::: Study material
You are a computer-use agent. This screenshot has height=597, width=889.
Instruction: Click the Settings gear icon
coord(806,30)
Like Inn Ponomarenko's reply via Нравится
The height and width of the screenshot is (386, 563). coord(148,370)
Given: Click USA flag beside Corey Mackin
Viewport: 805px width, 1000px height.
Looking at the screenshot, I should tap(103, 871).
::::::
::: Study material
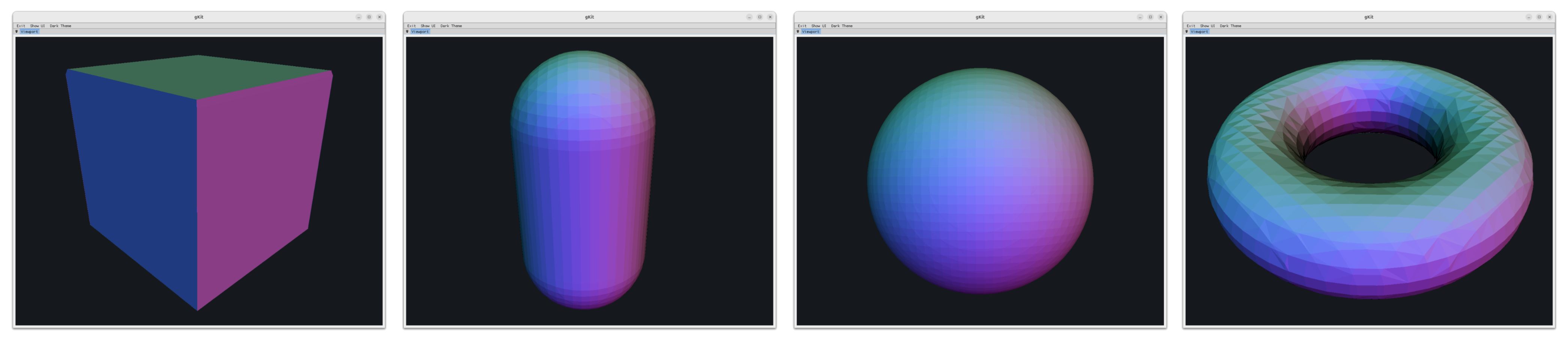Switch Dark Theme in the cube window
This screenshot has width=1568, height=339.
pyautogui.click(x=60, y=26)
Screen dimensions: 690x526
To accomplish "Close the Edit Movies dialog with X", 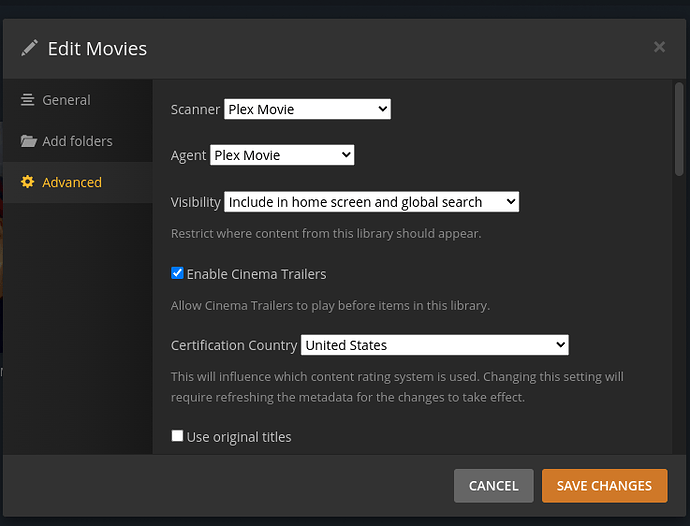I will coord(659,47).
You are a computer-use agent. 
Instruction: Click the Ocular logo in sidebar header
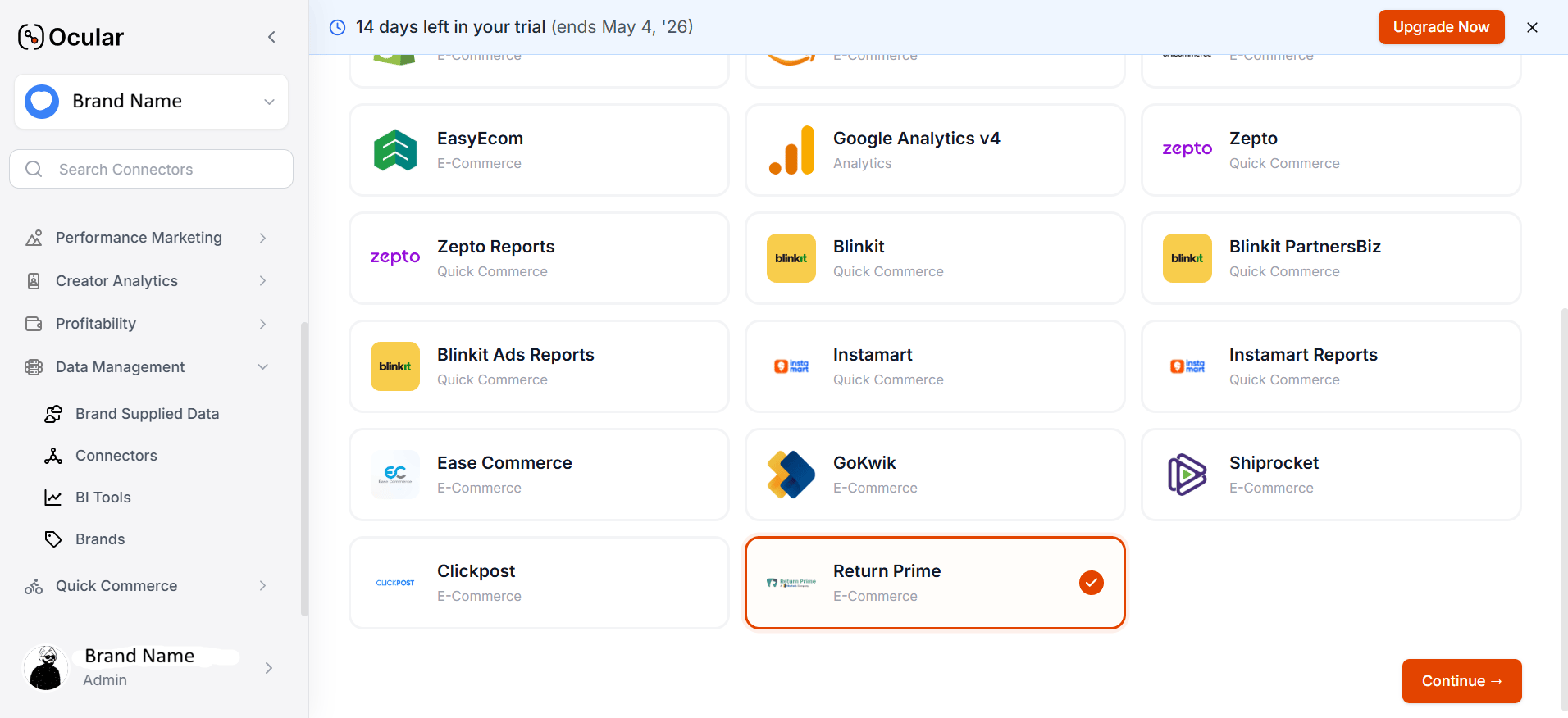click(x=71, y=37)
::::::
[Problem statement]:
Find every line of the data that holds the string "agent", then say how many there are and nothing else.

[Response]:
2